Problem statement - Every record must reappear in the answer exactly as given.

(Task material)

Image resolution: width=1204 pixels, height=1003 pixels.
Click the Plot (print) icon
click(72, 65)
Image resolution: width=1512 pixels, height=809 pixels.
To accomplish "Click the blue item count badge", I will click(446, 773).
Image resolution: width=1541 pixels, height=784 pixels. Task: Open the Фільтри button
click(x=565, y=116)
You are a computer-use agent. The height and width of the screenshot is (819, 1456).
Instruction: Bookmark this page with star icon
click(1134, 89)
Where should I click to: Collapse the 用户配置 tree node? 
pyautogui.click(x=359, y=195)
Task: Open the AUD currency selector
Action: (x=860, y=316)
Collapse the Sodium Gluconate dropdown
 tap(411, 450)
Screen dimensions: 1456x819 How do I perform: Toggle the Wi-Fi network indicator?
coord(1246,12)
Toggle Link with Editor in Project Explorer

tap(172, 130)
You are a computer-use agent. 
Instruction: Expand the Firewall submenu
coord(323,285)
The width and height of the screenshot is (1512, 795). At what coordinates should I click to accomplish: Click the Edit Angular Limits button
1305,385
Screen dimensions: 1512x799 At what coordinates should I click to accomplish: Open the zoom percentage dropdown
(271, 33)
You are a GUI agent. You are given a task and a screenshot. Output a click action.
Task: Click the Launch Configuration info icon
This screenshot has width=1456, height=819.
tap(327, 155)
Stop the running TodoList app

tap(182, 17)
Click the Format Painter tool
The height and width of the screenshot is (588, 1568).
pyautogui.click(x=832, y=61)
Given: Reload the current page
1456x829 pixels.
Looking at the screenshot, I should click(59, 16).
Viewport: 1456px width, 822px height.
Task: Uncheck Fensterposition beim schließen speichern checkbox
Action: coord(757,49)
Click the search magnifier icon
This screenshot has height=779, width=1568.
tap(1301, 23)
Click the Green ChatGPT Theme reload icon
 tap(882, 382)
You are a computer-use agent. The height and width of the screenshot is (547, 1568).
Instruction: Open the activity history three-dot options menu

(End Task material)

Result of this task -
Image resolution: width=1204 pixels, height=1003 pixels.
Click the Plot (print) icon
click(72, 65)
Image resolution: width=1512 pixels, height=809 pixels.
To accomplish "Click the blue item count badge", I will click(446, 773).
Image resolution: width=1541 pixels, height=784 pixels. Task: Open the Фільтри button
click(x=565, y=116)
You are a computer-use agent. The height and width of the screenshot is (819, 1456).
Instruction: Bookmark this page with star icon
click(1134, 89)
Where should I click to: Collapse the 用户配置 tree node? 
pyautogui.click(x=359, y=195)
Task: Open the AUD currency selector
Action: (x=860, y=316)
Collapse the Sodium Gluconate dropdown
 tap(411, 450)
Screen dimensions: 1456x819 How do I perform: Toggle the Wi-Fi network indicator?
coord(1246,12)
Toggle Link with Editor in Project Explorer

tap(172, 130)
You are a computer-use agent. 
Instruction: Expand the Firewall submenu
coord(323,285)
The width and height of the screenshot is (1512, 795). At what coordinates should I click to accomplish: Click the Edit Angular Limits button
1305,385
Screen dimensions: 1512x799 At what coordinates should I click to accomplish: Open the zoom percentage dropdown
(271, 33)
You are a GUI agent. You are given a task and a screenshot. Output a click action.
Task: Click the Launch Configuration info icon
This screenshot has width=1456, height=819.
tap(327, 155)
Stop the running TodoList app

tap(182, 17)
Click the Format Painter tool
The height and width of the screenshot is (588, 1568).
pyautogui.click(x=832, y=61)
Given: Reload the current page
1456x829 pixels.
Looking at the screenshot, I should click(59, 16).
Viewport: 1456px width, 822px height.
Task: Uncheck Fensterposition beim schließen speichern checkbox
Action: coord(757,49)
Click the search magnifier icon
This screenshot has height=779, width=1568.
tap(1301, 23)
Click the Green ChatGPT Theme reload icon
 tap(882, 382)
You are a computer-use agent. The height and width of the screenshot is (547, 1568).
Instruction: Open the activity history three-dot options menu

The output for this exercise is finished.